Translates findings from the M3 Max 36 GB model selection study (Issue #1063)
into production-ready config and tooling artifacts.
Changes:
- Modelfile.qwen3-14b: primary agent model (Q5_K_M, 32K ctx, temp 0.3)
Tool calling F1 0.971, ~17.5 GB total — fits M3 Max with 10 GB headroom
- Modelfile.qwen3-8b: fast routing model (Q6_K, 32K ctx, temp 0.2)

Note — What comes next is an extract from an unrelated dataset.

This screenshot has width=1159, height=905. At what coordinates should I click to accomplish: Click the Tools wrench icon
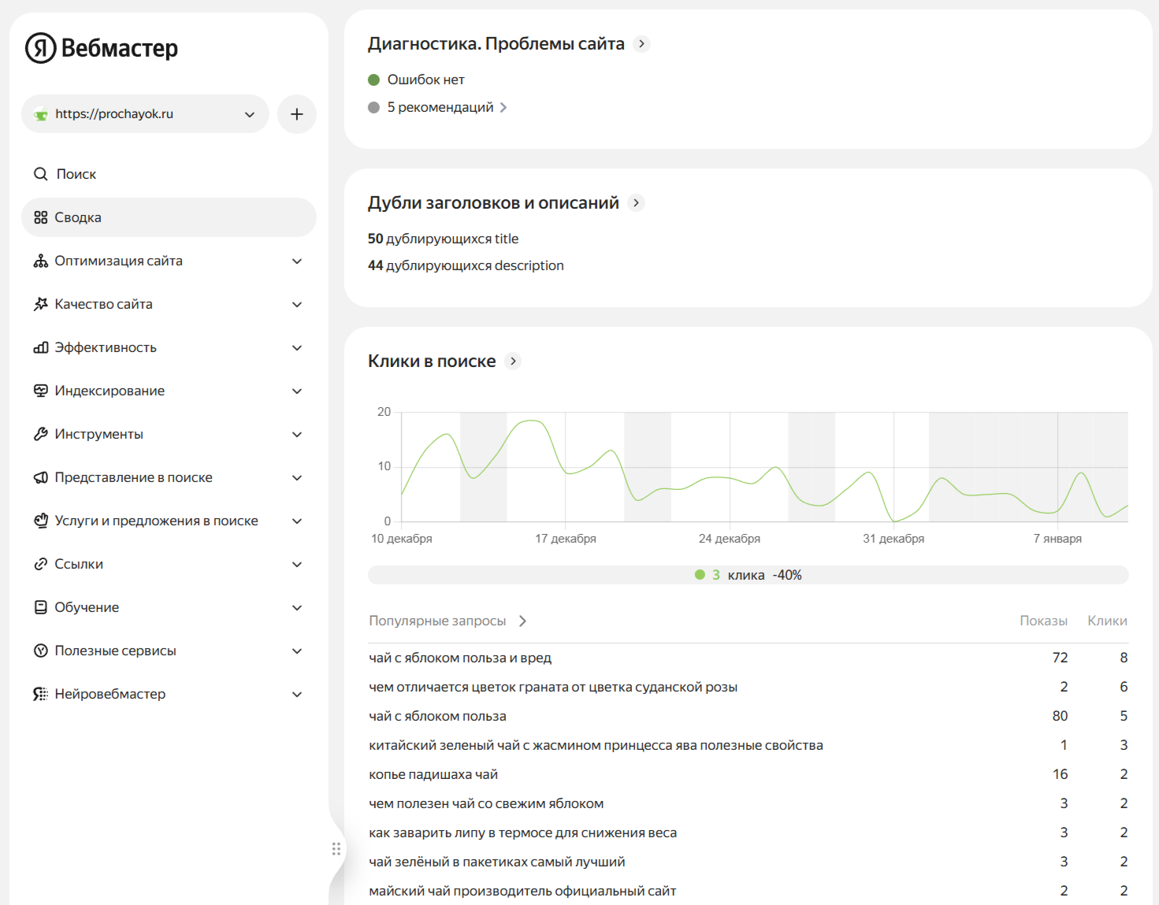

Tool calling F1 0.933 at ~45-55 tok/s; ~11.6 GB total
- scripts/benchmark_local_model.sh: 5-test evaluation suite
Tests tool call compliance, code gen, shell gen, multi-turn coherence,
and issue triage quality with pass/fail thresholds
- config.py: update defaults for M3 Max 36 GB hardware
- ollama_model: qwen3:30b → qwen3:14b (within memory budget at 32K ctx)
- ollama_fast_model: new field, defaults to qwen3:8b
- ollama_max_loaded_models: new field, defaults to 2 (both models hot)
- ollama_num_ctx: 4096 → 32768 (qwen3:14b fits at 32K; 30b did not)
- fallback_models: promote qwen3:8b as first fallback
Refs #1063